▸ **Task requirements**: Each record below is to be copied word for word, with pictures removed.

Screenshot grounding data
<<<<
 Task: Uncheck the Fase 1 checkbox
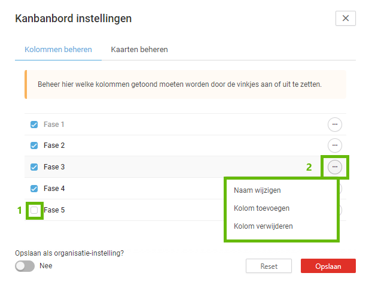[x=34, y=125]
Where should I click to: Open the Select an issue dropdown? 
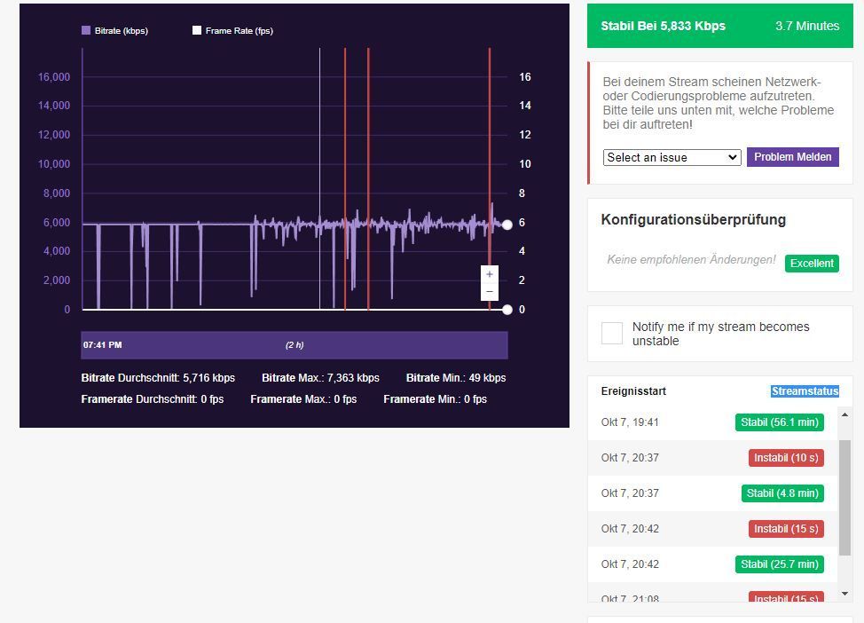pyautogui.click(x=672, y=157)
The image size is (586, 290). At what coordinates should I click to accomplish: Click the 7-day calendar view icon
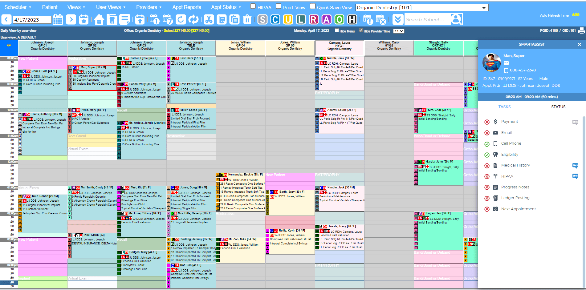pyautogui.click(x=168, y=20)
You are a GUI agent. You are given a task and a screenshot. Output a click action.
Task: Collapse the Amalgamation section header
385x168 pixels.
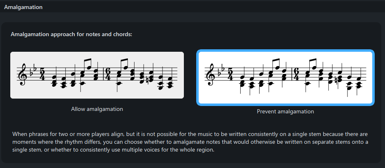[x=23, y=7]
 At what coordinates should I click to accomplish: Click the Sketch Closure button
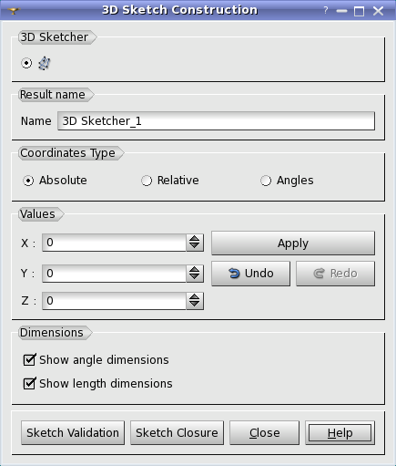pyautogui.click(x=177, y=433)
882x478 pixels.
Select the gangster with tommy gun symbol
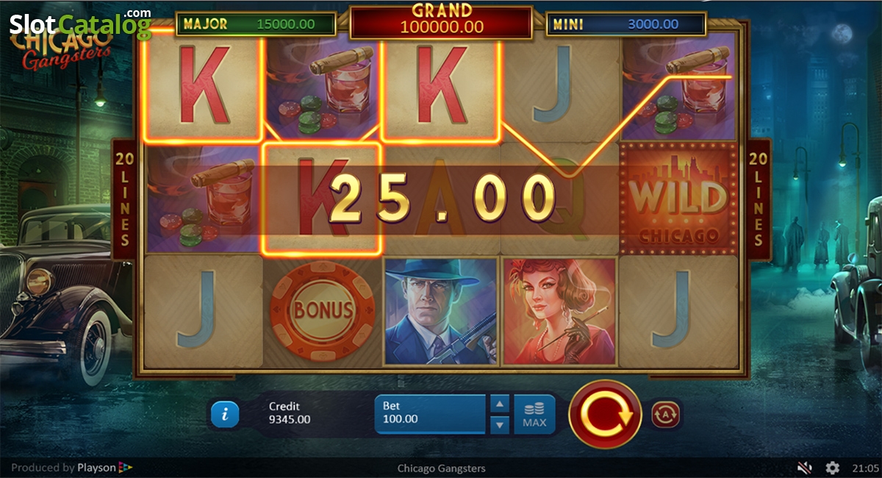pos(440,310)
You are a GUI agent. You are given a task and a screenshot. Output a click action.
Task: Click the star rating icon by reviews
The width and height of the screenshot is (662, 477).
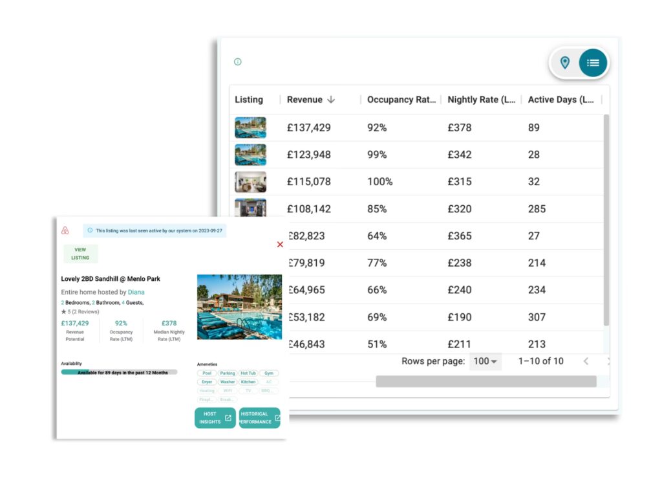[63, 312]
>>>>
▸ **Answer space**:
 Task: Uncheck the Fase 1 checkbox
[x=34, y=125]
Where should I click to: Open the Select an issue dropdown? 
pyautogui.click(x=672, y=157)
The image size is (586, 290). At what coordinates should I click to accomplish: Click the 7-day calendar view icon
pyautogui.click(x=168, y=20)
You are a GUI agent. You are given a task and a screenshot. Output a click action.
Task: Collapse the Amalgamation section header
385x168 pixels.
[x=23, y=7]
 At what coordinates should I click to accomplish: Click the Sketch Closure button
pyautogui.click(x=177, y=433)
882x478 pixels.
Select the gangster with tommy gun symbol
pos(440,310)
You are a GUI agent. You are given a task and a screenshot. Output a click action.
Task: Click the star rating icon by reviews
The width and height of the screenshot is (662, 477).
[63, 312]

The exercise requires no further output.